Dataset below:

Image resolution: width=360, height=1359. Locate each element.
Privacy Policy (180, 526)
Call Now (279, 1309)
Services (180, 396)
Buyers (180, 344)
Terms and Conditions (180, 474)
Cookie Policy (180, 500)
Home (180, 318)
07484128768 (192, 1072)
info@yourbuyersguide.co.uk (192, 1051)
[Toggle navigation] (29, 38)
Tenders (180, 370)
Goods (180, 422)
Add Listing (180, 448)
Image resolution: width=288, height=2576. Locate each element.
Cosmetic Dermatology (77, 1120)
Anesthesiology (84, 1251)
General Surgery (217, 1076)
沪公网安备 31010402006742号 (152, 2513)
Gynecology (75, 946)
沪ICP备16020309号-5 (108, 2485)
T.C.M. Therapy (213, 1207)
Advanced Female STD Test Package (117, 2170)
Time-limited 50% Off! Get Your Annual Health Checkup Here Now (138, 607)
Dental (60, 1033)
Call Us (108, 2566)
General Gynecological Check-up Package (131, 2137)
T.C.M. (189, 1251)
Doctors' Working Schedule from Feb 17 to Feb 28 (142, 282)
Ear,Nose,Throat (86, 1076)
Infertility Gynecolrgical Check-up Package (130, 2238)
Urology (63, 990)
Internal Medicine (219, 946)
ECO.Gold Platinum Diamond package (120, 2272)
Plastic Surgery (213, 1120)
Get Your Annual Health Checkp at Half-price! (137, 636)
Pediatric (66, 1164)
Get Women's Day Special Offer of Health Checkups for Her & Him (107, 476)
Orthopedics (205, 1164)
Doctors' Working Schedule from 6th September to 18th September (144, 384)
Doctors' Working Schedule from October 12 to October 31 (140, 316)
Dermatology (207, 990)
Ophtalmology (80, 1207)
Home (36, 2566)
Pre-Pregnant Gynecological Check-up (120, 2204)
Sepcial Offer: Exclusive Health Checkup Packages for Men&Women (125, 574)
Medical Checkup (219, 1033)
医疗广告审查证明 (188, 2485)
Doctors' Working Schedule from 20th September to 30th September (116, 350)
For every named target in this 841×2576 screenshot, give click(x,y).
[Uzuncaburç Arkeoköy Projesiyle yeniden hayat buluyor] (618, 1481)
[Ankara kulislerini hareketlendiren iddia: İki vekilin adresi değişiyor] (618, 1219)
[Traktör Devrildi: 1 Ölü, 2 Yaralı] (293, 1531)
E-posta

End of Dataset.

— Work item —
If a line in the entries above contains the word "Locate", copy it.

— Solution for this problem —
Image resolution: width=360, height=1359. Locate each element.
Image resolution: width=288, height=2576. Locate each element.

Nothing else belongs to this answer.